((
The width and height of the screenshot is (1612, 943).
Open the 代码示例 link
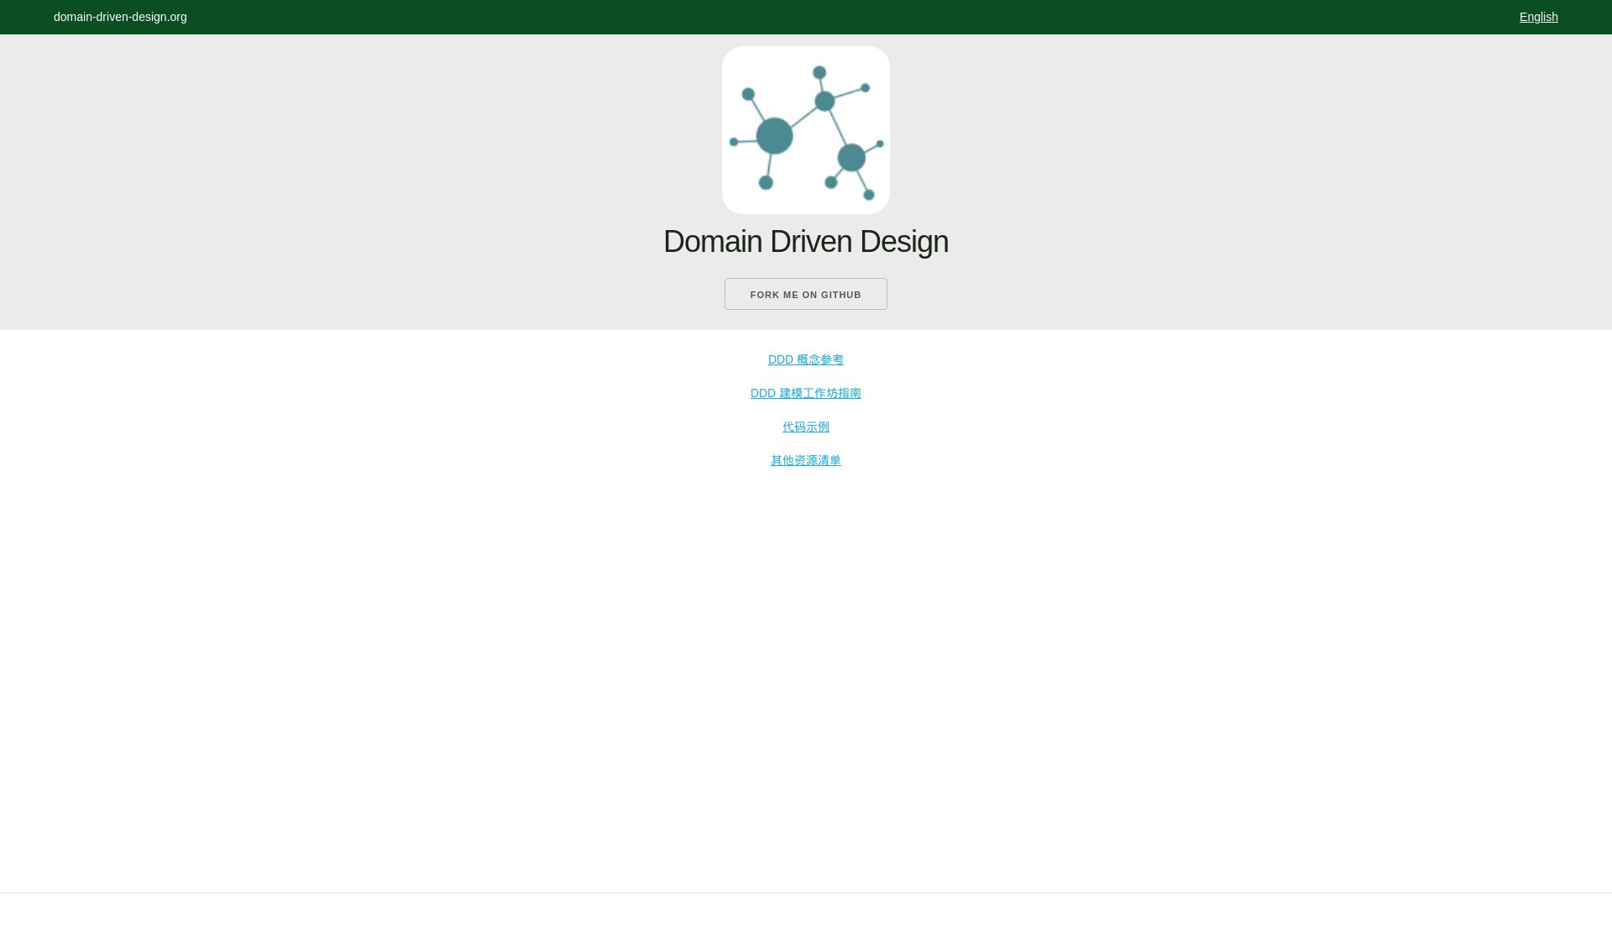click(805, 427)
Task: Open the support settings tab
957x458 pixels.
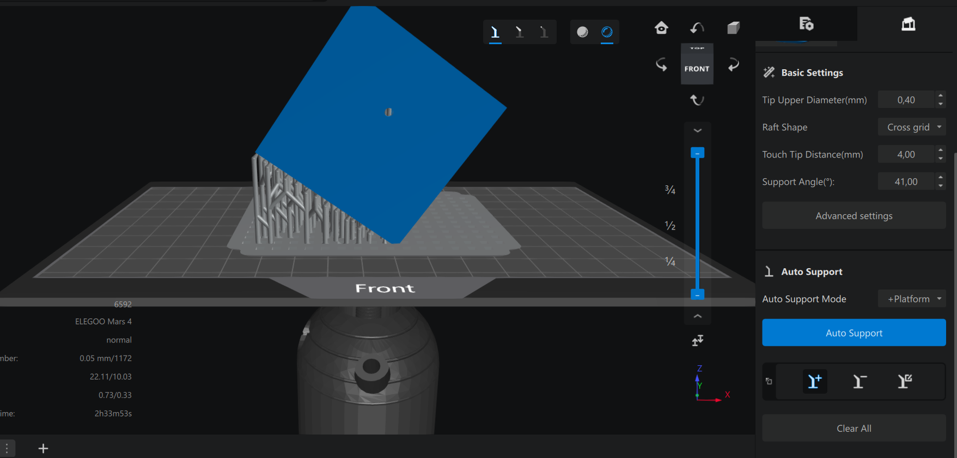Action: pos(806,24)
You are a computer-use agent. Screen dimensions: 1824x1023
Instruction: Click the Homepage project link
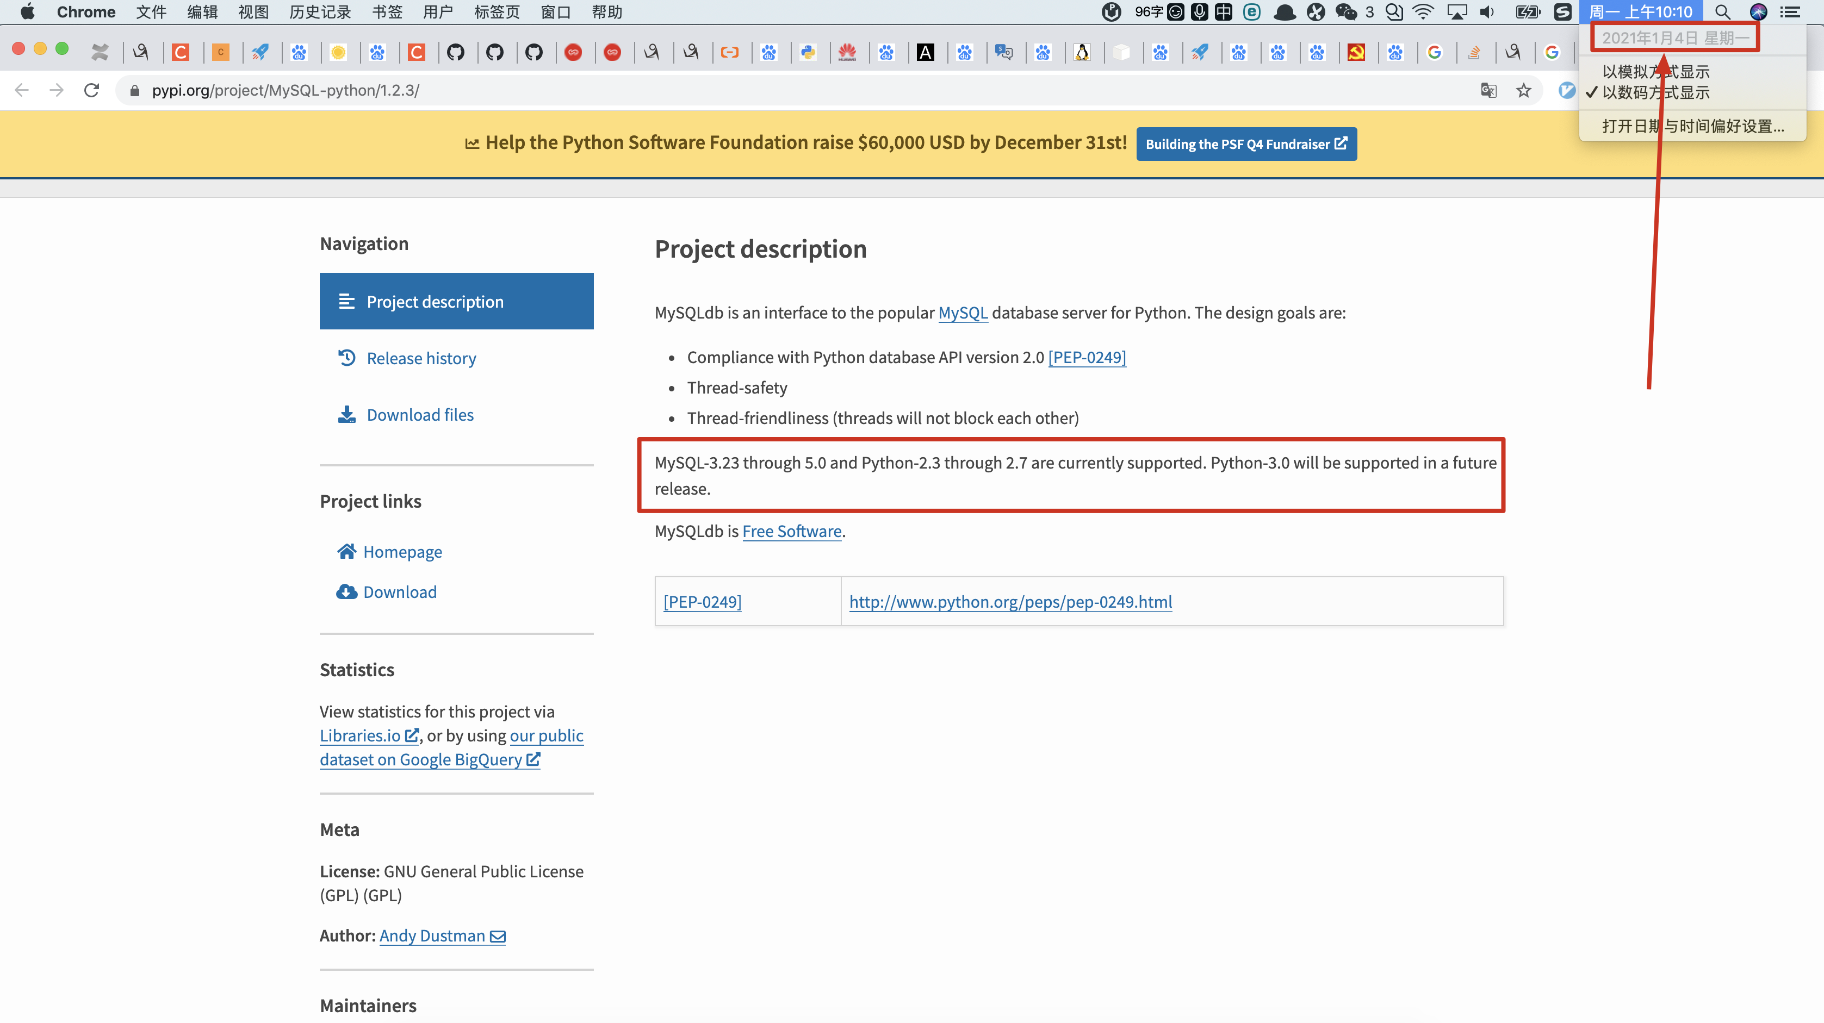coord(403,551)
))
● **AIM OF THE EXERCISE**
Reproduce the listing above line for line, omitting the pictures.

● **ANSWER TO THIS PROBLEM**
The width and height of the screenshot is (1612, 943).
Open the 代码示例 link
click(805, 427)
Task: Open the support settings tab
957x458 pixels.
Action: pos(806,24)
You are a computer-use agent. Screen dimensions: 1824x1023
Instruction: Click the Homepage project link
coord(403,551)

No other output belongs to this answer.